My experience shows the stuff to be pretty tame. I put it down at the rate and times listed on the bag and Nothing Bad has ever happened.

I do regular lawn maintenance, though... mowing, watering, experimenting, and generally taunting the lawn...

My lawn worries more about me than the Milorganite.

B


----------



## beardizzle1 (Jun 13, 2019)

From what I always see with soil sample results the lawn is always lacking N, unless you take your sample a couple days after a synthetic app. Seems it could always use a little, but someone could refute me on that? I'm still new.. lol With organic fert it's slow release.. so the .25lbs/k I put down is more like 0.125lbs/k a week for two weeks.. as opposed to a rush of 0.25lbs/k and then wearing off. I think it depends what you're used to with your application. l've noticed on the site a lot of people just put that they threw down (this is a made up scenario) 21-0-0 36lb bag.. but they don't put down their actual N on the ground which can lead people astray imo. So my .25N/k slow-release was 4-4-0 ~36-40lb bag over 6k-ft2 is where I get that number. But if I put a 21-0-0 40lb bag over the same footage2rd then it would be a much higher push of N.

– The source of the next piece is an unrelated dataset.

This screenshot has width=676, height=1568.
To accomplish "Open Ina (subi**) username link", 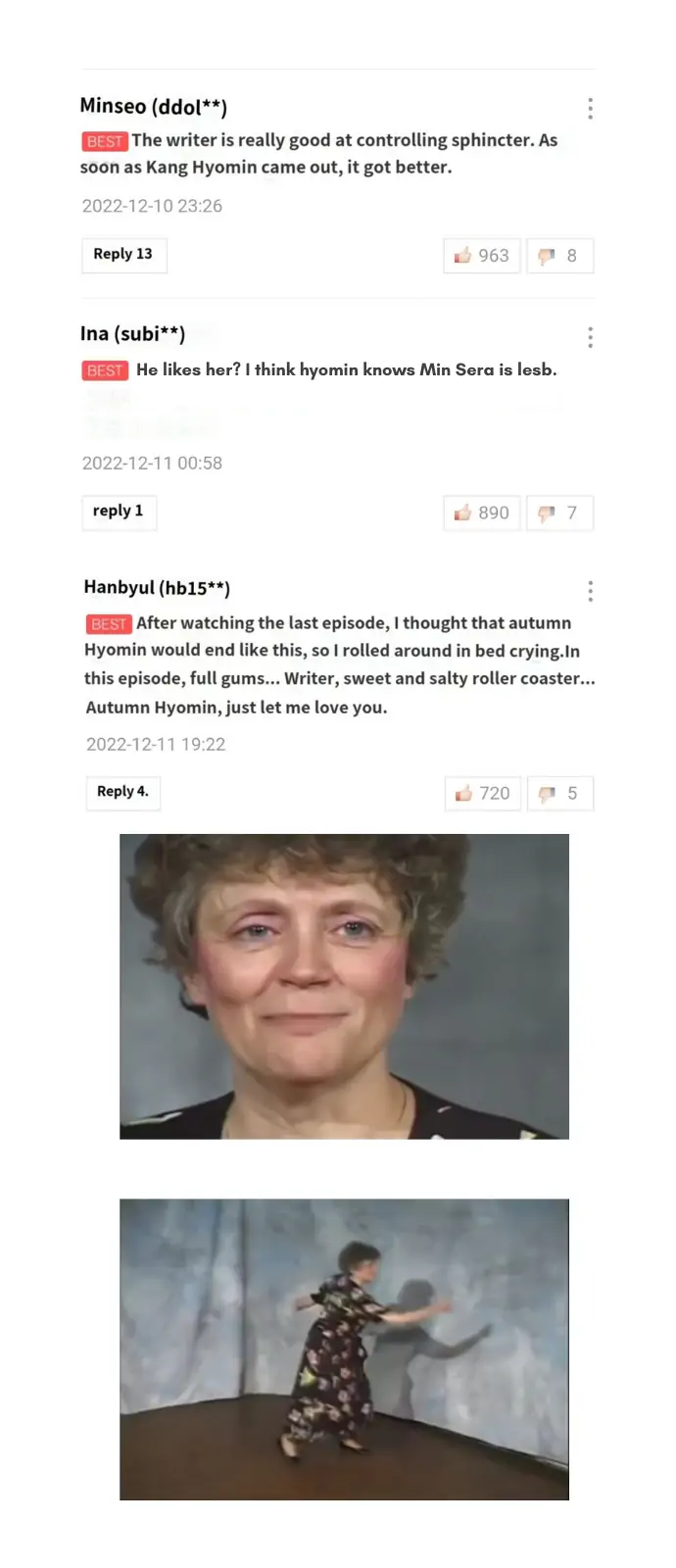I will coord(132,333).
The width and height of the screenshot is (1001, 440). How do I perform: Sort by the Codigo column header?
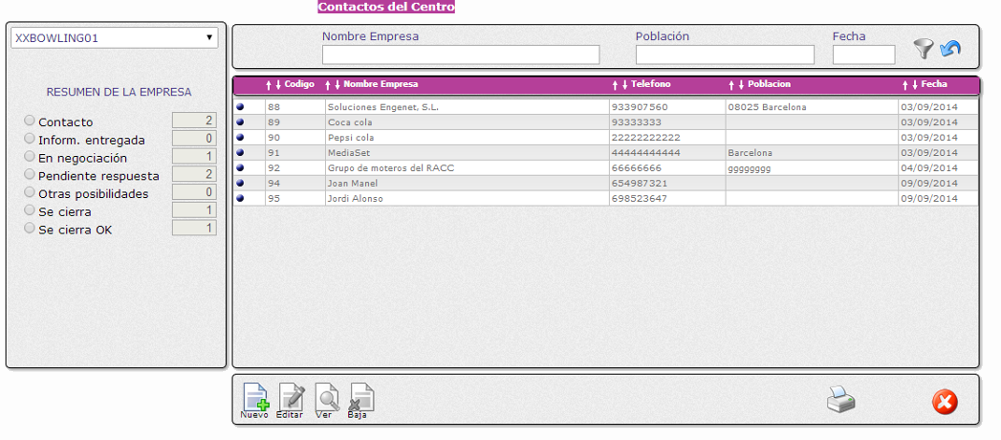tap(299, 85)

I make this post explaining what I'm doing and my thoughts behind it from what I've learned. I hope someone lets me know if I'm off in left field thinking I'm in right. &#128514;&#128513;


----------



## Green (Dec 24, 2017)

@beardizzle1, I don't think Nitrogen results in soil tests actually tell us much of anything useful...you can safely ignore those entries. I hear they're extremely inaccurate.


----------



## Babaganoosh (Apr 21, 2019)

I'm in the camp that thinks it's a good idea to apply a little fertilizer in summer. Yes the turf is stressed from the heat and lack of rain. It's struggling. There's no sense in starving it too. This is where spoon feeding or using organics comes in handy. No, you don't want to push growth but you don't want to stress it more. If the plant wants or needs nutrients and they aren't there then you aren't doing it any favors. With organics you aren't directly feeding the grass, you are indirectly feeding it by feeding the soil. If the plant wants food then at least there's some there.


----------



## tgreen (Oct 20, 2018)

Great question. My approach is the same as @Green which is low rate organic/milo in summer. I go 0.1 to 0.2 ish every couple-ish to three weeks. Everything I read says milo/organic is safe to apply at whatever rate you want whenever you feel like it. Maybe but I don't get how the plant knows whether it's getting N from slow or fast release. If you put down 1 lb of organic nitrogen in July how do I know how fast it's delivered. I've looked but never seen any good studies on this. There is an expirement going at university of missouri on various urea/fast N rates on tall fescue to assess the impact on brown patch. I'll post the results unless someone beats me to it.


----------



## Green (Dec 24, 2017)

@tgreen, interesting.

I usually get mine applied before/by mid June at the latest, and then it's enough to carry through the entire Summer (1 lb N total from Milo plus slower release/less WSN sources).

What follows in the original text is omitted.